• **Passage provided**:

------------------------------

Edward Norman: "Modern people have actually shown that they can get on very well without religion."

- Couldn't care less, Edward. Even if there would be ten billion atheists and only 100 Finnish Christians, I would happily belong to those hundred. I can offer Christianity, but if it is rejected, I go on without blinking an eye.

"... interior disposition in each person to need a religious sentiment." (Edward is rejecting this)

- Atheistically oriented evolutionary psychologists have done their best to show that there is such a disposition; attribution of agency to various objects; death, and religion as problem solving; spontaneous belief in God in children, God not being mere projection from the image of parents; genetic components in the religious dispositions (about 50% of the variations); etc. These in itself can't tell anything about the existence of God (scientifically), just that we have those dispositions and they guide us towards God, more or less imperfectly, which in the case of humans can't be avoided.

------------------------------

• **Recorded information**:
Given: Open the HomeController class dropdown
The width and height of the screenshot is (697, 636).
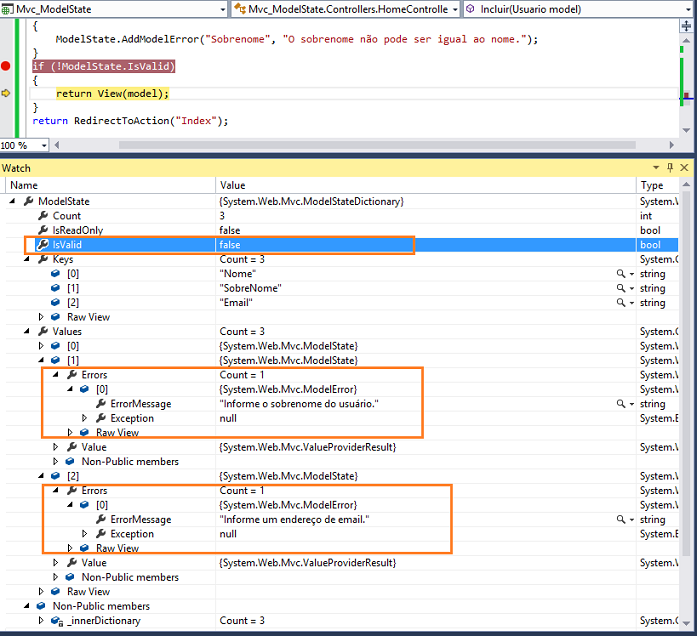Looking at the screenshot, I should (454, 9).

------------------------------

• **Directions for this task**:
Reproduce the part of the passage on religion that opens with the words containing "- Atheistically oriented" and closes with "can't be avoided.". The data comes from a separate source, unrelated to the passage on religion.

• **Answer area**:
- Atheistically oriented evolutionary psychologists have done their best to show that there is such a disposition; attribution of agency to various objects; death, and religion as problem solving; spontaneous belief in God in children, God not being mere projection from the image of parents; genetic components in the religious dispositions (about 50% of the variations); etc. These in itself can't tell anything about the existence of God (scientifically), just that we have those dispositions and they guide us towards God, more or less imperfectly, which in the case of humans can't be avoided.